## Work order:
Repeat precisely the line in which "Image resolution: width=385" occurs and all lines that follow it in the entries below. Pictures must be omitted.

□ □ □

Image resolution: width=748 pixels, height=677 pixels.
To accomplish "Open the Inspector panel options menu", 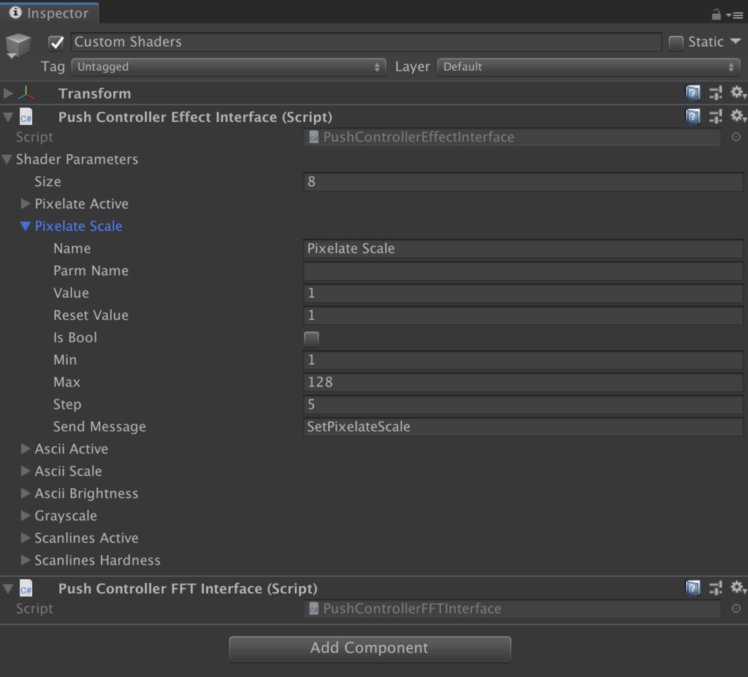I will 738,13.
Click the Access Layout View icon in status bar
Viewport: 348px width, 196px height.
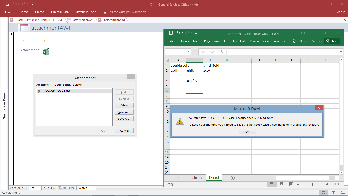[x=333, y=193]
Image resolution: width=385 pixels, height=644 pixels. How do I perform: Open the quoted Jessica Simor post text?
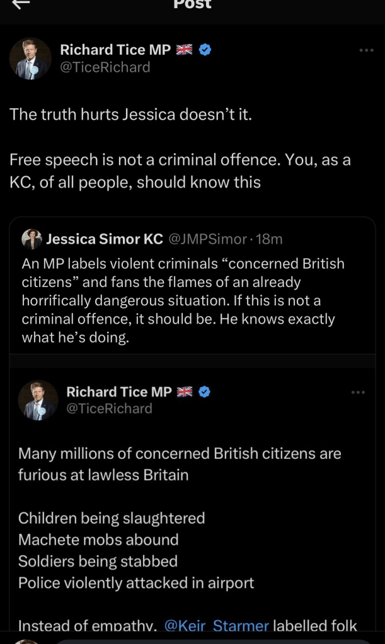(183, 300)
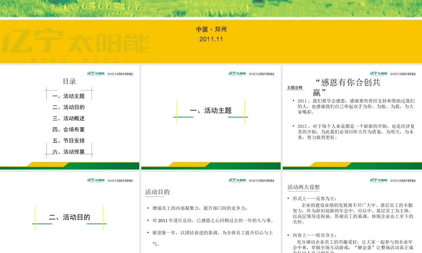Image resolution: width=422 pixels, height=253 pixels.
Task: Select the 中国·郑州 2011.11 text block
Action: [211, 34]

□ □ □

## Task answer:
Image resolution: width=385 pixels, height=644 pixels. How do I perform: Open the quoted Jessica Simor post text?
(183, 300)
Image resolution: width=422 pixels, height=253 pixels.
Task: Select the 中国·郑州 2011.11 text block
Action: [211, 34]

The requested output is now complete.